Emma Teitel responds to the NRA on Boston, gun control and ‘law-abiding citizens’

Shortly after the Tsarnaev brothers allegedly bombed their own city and a day before they took their armory to Watertown, the U.S. Senate defeated a bi-partisan gun control amendment that aimed to expand background checks for gun buyers. President Obama was furious. Vice President Joe Biden verged on tears, while Newtown families in Washington wept openly.

“We’ll return home now, disappointed but not defeated,” said Mark Barden, whose seven-year-old was one of 20 children shot and killed by Adam Lanza at Sandy Hook Elementary School on December 14, 2012. “We return home with a determination that change will happen. Maybe not today, but it will happen. It will happen soon.”

Or perhaps not at all. In the wake of Boston some might see heightened hope for the gun control lobby. Paul M. Barrett at Bloomberg Businessweek sees the opposite:

“I’ll predict that the unrest emanating from Boston will benefit the National Rifle Association and its allies in their campaign for widespread individual firearm ownership. For better or worse, the pro-gun side thrives on heightened anxiety … As any gun manufacturer will tell you, the 9/11 attacks helped sales at firearm counters around the country and strengthened the NRA’s hand in lobbying against greater federal restrictions.”

Arkansas State Representative and long-time NRA member Nate Bell tweeted the following on the weekend: “I wonder how many Boston liberals spent the night cowering in their homes wishing they had an AR-15 with a hi-capacity magazine?”  Cain TV —Herman Cain’s TV network—was equally subtle: “Just wondering: wouldn’t it be good right now if everyone in Boston had a gun?”

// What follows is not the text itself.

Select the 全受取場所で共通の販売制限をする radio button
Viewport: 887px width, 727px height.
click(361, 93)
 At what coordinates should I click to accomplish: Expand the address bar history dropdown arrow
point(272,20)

To follow the NRA’s logic—“the only way to stop a bad guy with a gun is with a good guy with a gun”—the more good guys with guns, the better. The more gun owners who are “law-abiding citizens”—to use the right’s new favourite expression (“job creators” is so 2012)–the less likely criminals are to shoot up the neighbourhood and hide in your boat. According to the NRA, merely following the law is proof you should have unlimited access to the tools most convenient for breaking it. The gun lobby doesn’t just thrive on fear mongering, or  “heightened anxiety,” as Barrett calls it. It thrives on the myth that the law-abiding citizen will never cease to be one. And so its leaders ask, every time a new measure comes before the Senate, every time a violent tragedy strikes somewhere in their country:

Why should harmless, law-abiding citizens, be inconvenienced and insulted with extensive background checks when we have no reason to fear them?

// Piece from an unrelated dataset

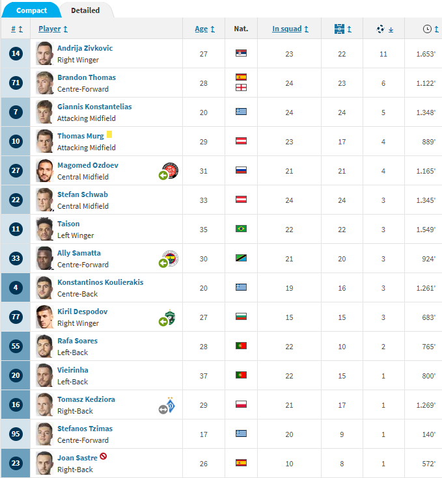Click the Brazilian flag in Taison's row
Viewport: 442px width, 478px height.
[x=241, y=229]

The answer is simple: Until last week we had no apparent reason to fear a person like Dzhohkar Tsarnaev, the “popular” teenage wrestler, handsome stoner, and — at least as far as his father is concerned—“angel” on Earth.  Until last week, the brothers Tsarnaev were seemingly harmless, law-abiding citizens. (The older brother’s rumoured domestic violence charge has not yet been verified and there’s nothing illegal about watching unsavoury YouTube videos.) Neither showed any desire to commit mass murder. Everyone’s query, now that four people are dead and nearly 200 are injured, about how two supposedly normal individuals could be capable of such atrocities, is in essence, an answer. It’s the answer to the gun-control, background-check debate: we never know, ultimately, who is capable of evil and who isn’t. We only talk about “root causes” once they’ve torn through the earth and fulfilled their twisted purpose. The Boston Marathon bombing isn’t proof that people need weapons to protect themselves from monsters. It’s proof that any one of us could be a monster. We are all law-abiding citizens until we aren’t.

Why shouldn’t “everyone in Boston have a gun?” Because until last week, Dzhohkar Tsarnaev was everyone. No one today would protect his right to forego an extensive background check on the purchase of a weapon. So why last week? Why ever?